→ **Description of the task**:
Here the job is to print only the lines from the one containing "Click the tweet birthday message text" to the end of the entries, both included, exactly as they stand, with pictures excluded.

→ **Recorded information**:
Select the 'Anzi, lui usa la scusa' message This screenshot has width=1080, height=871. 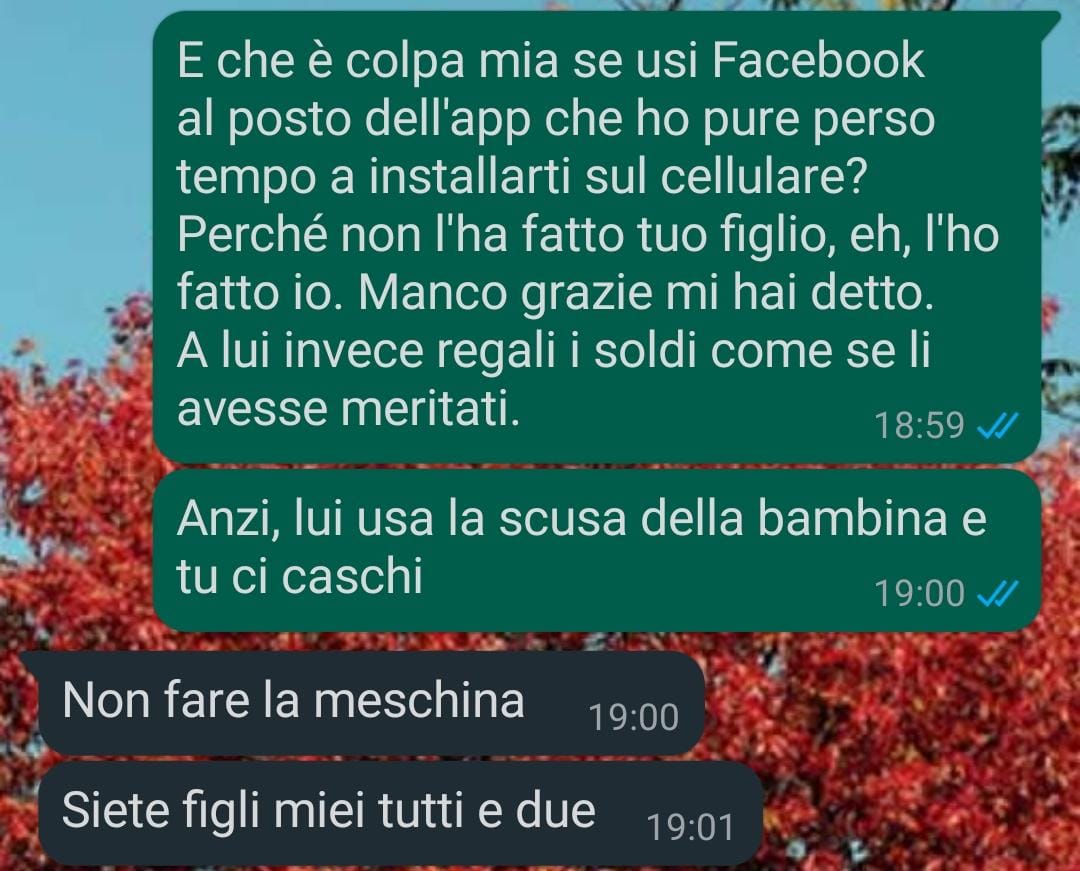point(596,550)
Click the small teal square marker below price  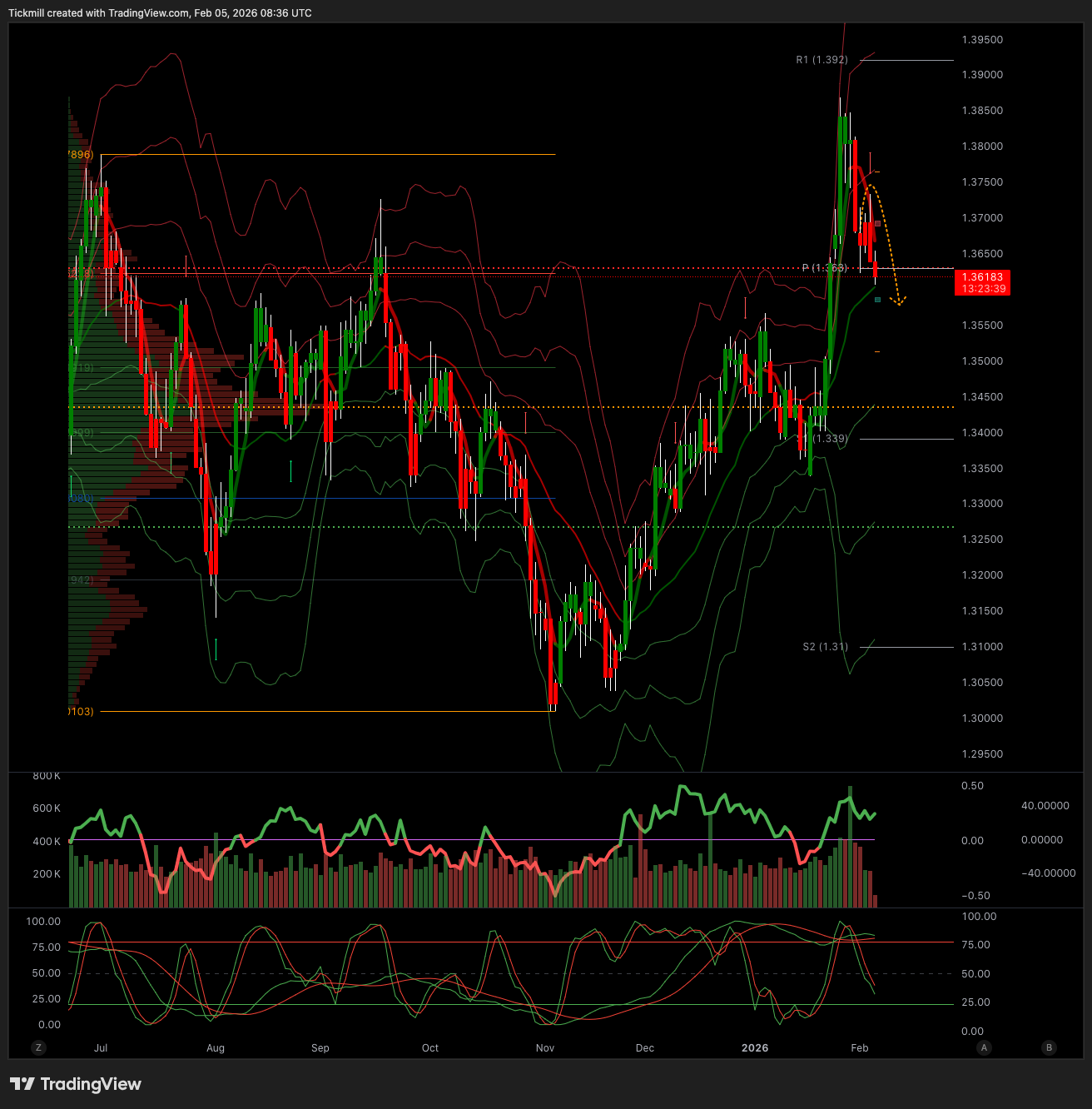tap(877, 300)
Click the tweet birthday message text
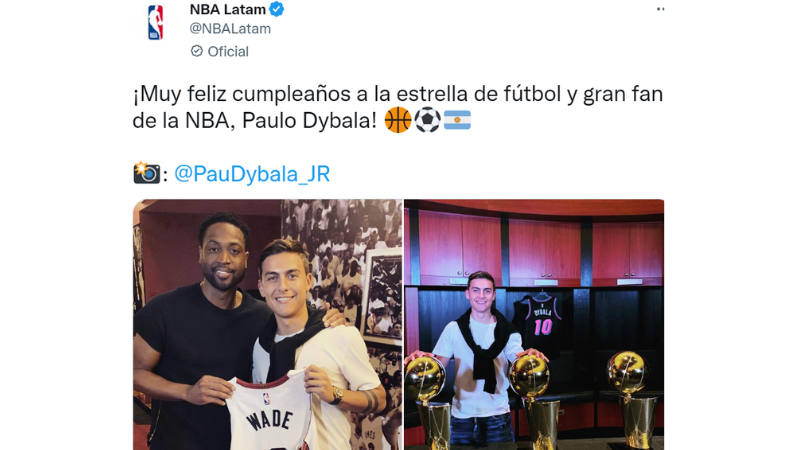 pyautogui.click(x=398, y=107)
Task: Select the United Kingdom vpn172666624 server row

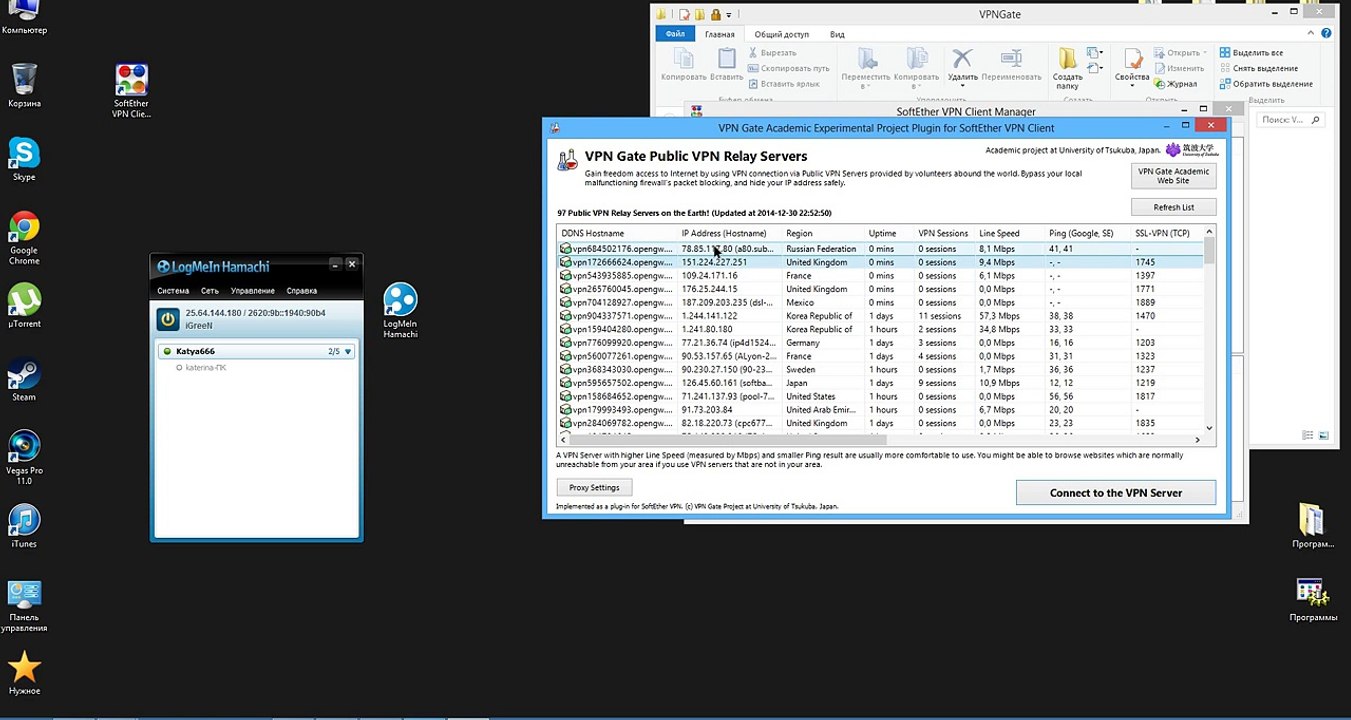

→ **Output of the task**:
Click the tweet birthday message text
 pyautogui.click(x=398, y=107)
Task: Select the United Kingdom vpn172666624 server row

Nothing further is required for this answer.